══ Excerpt provided

Believe it or not, the credit for first coming up with the idea of contact lenses goes to the Italian inventor, artist and scientist Leonardo da Vinci! He first made sketches of a contact lens-style idea in his Codex of the Eye, Manual D, all the way back in 1508. However, his experiments in altering the eye’s corneal power by submerging it in water were less to do with inventing the contact lens, and more to do with his interest in studying the mechanisms of the eye itself.

The next great mind to come up with a contact lens-style innovation was the mathematician René Descartes. In 1636, he proposed a glass tube contraption, filled with liquid, which would be placed in direct contact with the cornea. The protruding end was to be composed of clear glass, shaped to correct vision. There was a major stumbling block to overcome here however, in that the tube made it physically impossible to blink!

Real progress didn’t emerge until the 19th century. In 1827, English astronomer Sir John Herschel came up with the idea of making a mould of the wearer’s eyes so that contact lenses could be made to conform perfectly to the eye’s surface. However, we would have to wait 60 years for this idea to be put into practical use.

In 1887, German glassblower F.A. Muller used Herschel’s ideas to create the first known glass contact lens. Then in Paris, the Swiss physician A.E. Fick and French optician Edouard Kalt actually fitted the first glass contact lenses to correct nearsightedness and farsightedness.

These 19th century lenses were incredibly heavy, and large too, covering the entire front surface of the eye. Their weight and size meant that they could only be worn for a few hours at most.

════
══ Extracted information

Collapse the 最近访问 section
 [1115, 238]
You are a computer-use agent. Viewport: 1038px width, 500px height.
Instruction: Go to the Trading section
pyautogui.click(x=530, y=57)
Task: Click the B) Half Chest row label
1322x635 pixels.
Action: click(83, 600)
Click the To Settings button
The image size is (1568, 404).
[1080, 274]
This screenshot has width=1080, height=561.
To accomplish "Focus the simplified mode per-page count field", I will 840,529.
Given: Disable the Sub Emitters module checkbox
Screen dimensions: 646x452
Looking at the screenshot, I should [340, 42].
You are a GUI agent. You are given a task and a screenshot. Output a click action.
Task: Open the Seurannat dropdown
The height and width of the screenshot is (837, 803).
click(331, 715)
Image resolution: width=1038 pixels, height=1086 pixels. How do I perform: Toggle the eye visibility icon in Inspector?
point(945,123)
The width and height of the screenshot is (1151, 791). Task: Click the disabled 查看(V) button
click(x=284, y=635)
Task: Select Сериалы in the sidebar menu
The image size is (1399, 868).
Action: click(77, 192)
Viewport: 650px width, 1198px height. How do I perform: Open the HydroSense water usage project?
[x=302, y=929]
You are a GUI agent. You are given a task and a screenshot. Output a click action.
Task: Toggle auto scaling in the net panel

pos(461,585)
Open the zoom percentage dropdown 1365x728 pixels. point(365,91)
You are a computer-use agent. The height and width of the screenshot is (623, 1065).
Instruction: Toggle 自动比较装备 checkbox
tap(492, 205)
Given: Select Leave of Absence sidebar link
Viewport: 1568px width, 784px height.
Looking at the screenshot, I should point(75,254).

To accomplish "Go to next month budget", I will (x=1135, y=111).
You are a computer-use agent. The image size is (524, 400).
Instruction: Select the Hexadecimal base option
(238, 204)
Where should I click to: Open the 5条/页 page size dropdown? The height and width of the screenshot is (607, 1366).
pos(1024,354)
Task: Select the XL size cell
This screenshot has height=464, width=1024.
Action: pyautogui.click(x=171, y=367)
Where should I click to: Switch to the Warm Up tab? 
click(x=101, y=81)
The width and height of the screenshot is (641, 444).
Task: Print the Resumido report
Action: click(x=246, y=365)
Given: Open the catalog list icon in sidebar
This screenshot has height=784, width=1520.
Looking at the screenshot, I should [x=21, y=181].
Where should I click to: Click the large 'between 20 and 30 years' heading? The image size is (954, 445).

════

Exercise 1 ->
Answer these about the excerpt on the history of contact lenses:
(a) In what year did René Descartes propose his glass tube device?
(b) Who created the first known glass contact lens?
(c) What limited the 19th century lenses to a few hours of wear at most?
Exercise 2 -> From the excerpt on the history of contact lenses, quote the part that begins with the words containing "Real progress didn’t" and ends with "nearsightedness and farsightedness.".
Exercise 3 -> Pick up the excerpt on the history of contact lenses from the point where it stops and keep writing.
The items have nothing to do with the excerpt on the history of contact lenses.

Final answer 1 ->
(a) 1636
(b) F.A. Muller, a German glassblower
(c) Their weight and size

Final answer 2 ->
Real progress didn’t emerge until the 19th century. In 1827, English astronomer Sir John Herschel came up with the idea of making a mould of the wearer’s eyes so that contact lenses could be made to conform perfectly to the eye’s surface. However, we would have to wait 60 years for this idea to be put into practical use.

In 1887, German glassblower F.A. Muller used Herschel’s ideas to create the first known glass contact lens. Then in Paris, the Swiss physician A.E. Fick and French optician Edouard Kalt actually fitted the first glass contact lenses to correct nearsightedness and farsightedness.

Final answer 3 ->
All of this changed with the new century, as the discovery of hard plastics made it possible to reduce the contact lens in scale. In 1948, California optician Kevin Tuohy began manufacturing the first contact lenses to be made completely out of plastic.

From the 1950s onwards, hard plastic contact lenses were gradually made smaller and thinner, going on to become the same hard lens designs that are still in use today.

Soft lenses were much harder to create, with designers struggling to construct lenses that were soft, yet comfortable to wear. Credit here goes to the Czechoslovakian chemist Otto Wichterle who, in the 1950s, experimented with a soft, water-absorbing plastic called hydroxyethyl methacrylate. His work would enable a Dr. Wichterle, suing only his son’s erector set and bicycle parts, to create the spin-casting machine that would produce the world’s first soft contact lenses in 1961.

Nowadays, 90% of lenses worn are soft lenses, and the redesign of lenses has not abated yet. Contact lens designers today are looking into high-definition lenses, ‘superfocus’ lenses and auto-focus lens technologies that could transform contacts for us once more.